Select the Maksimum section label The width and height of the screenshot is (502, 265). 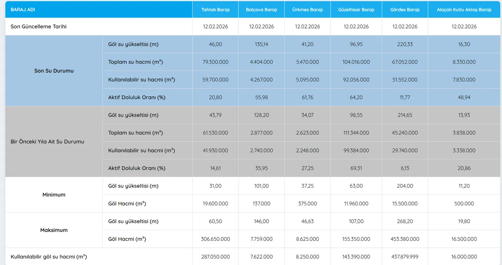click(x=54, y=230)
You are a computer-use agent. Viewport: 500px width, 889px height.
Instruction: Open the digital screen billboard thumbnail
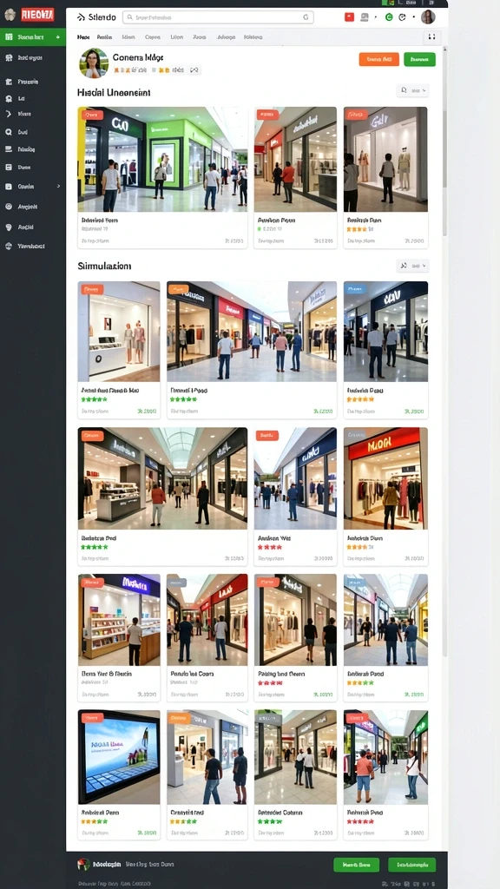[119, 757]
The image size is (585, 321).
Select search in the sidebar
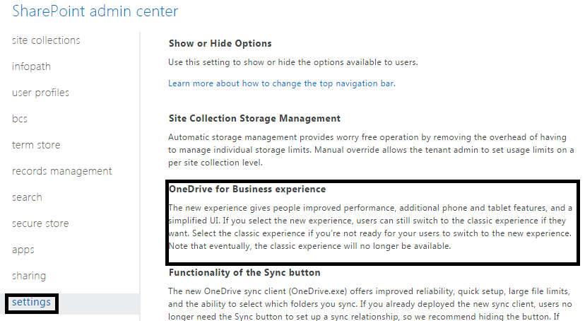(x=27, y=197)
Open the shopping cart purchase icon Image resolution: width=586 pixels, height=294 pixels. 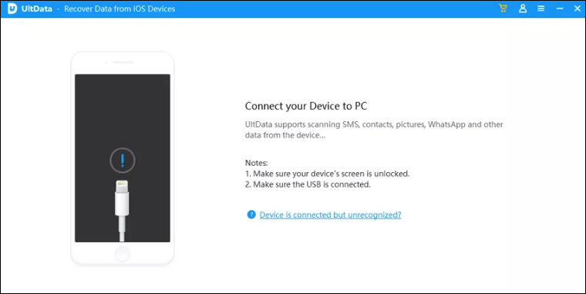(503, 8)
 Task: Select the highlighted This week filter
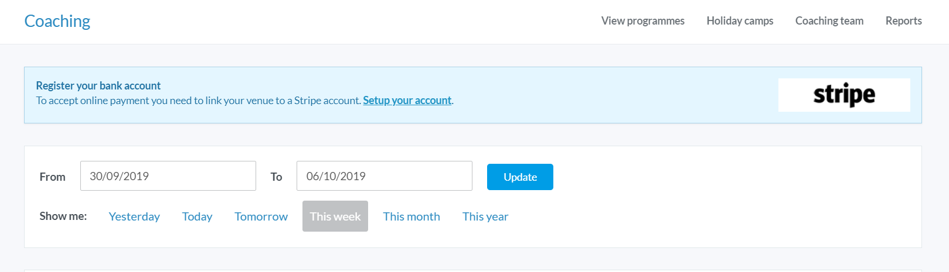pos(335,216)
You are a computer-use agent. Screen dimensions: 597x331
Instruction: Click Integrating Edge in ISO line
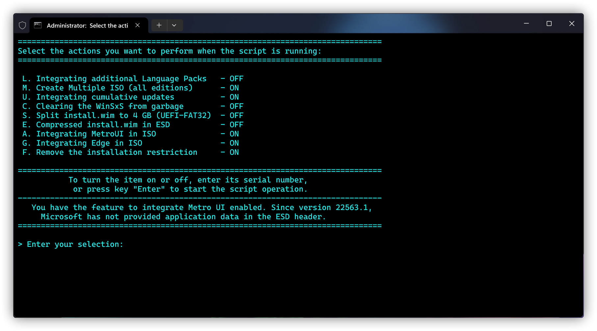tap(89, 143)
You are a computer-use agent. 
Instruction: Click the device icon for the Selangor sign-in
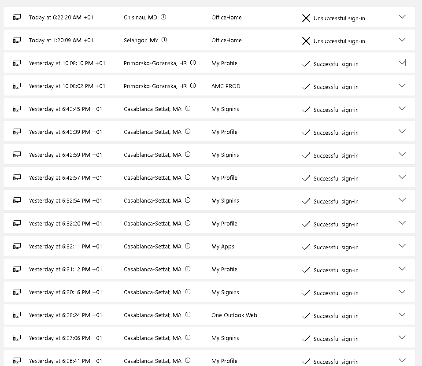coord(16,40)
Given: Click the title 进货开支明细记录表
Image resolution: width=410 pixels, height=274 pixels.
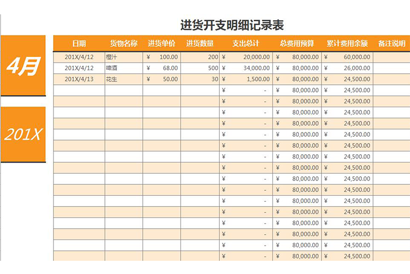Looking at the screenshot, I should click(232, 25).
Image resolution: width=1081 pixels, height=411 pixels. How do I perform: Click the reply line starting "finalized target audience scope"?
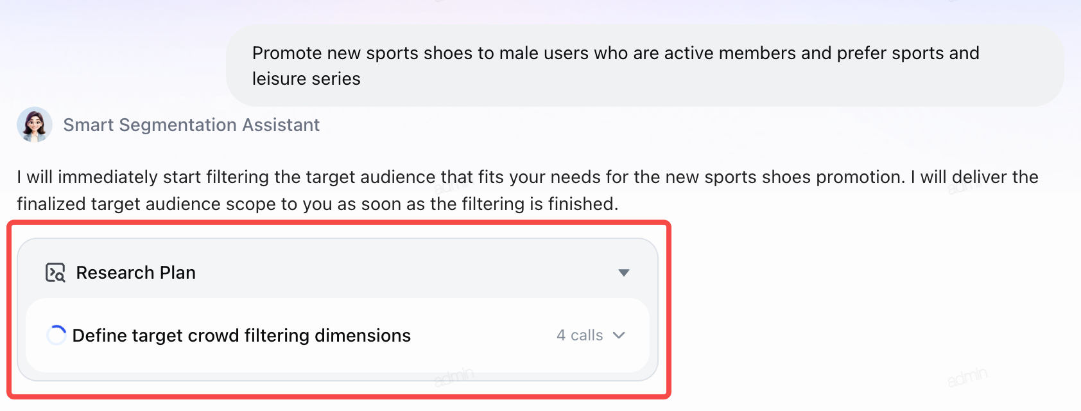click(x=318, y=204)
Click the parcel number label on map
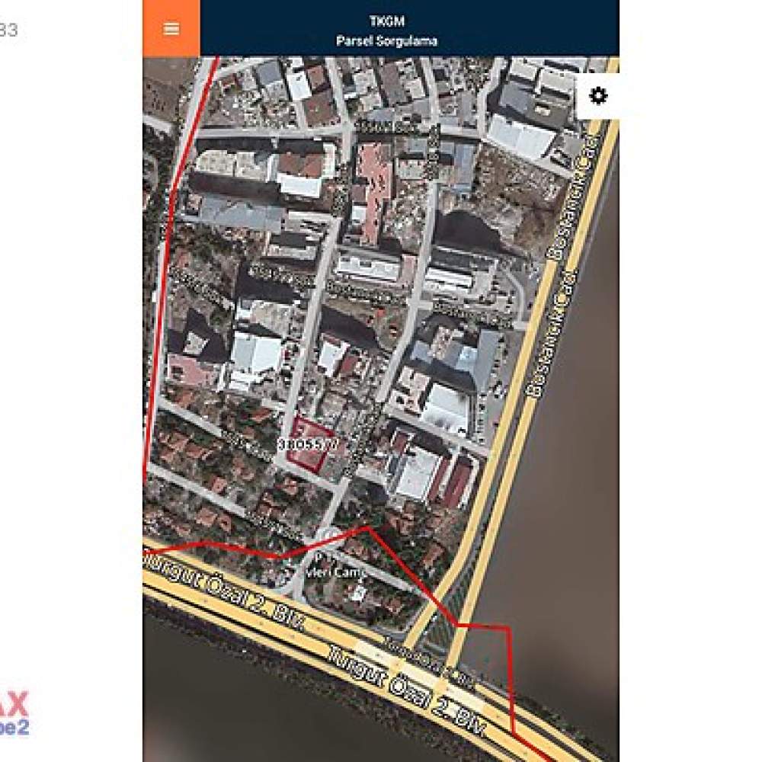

WHAT THE EXERCISE ASKS
Copy out each line carrying the string "computer" from the data.

ANSWER SPACE
You are a computer-use agent. Viewport: 500px width, 889px height.
You are a computer-use agent. Screen dimensions: 597x331
You are a computer-use agent. 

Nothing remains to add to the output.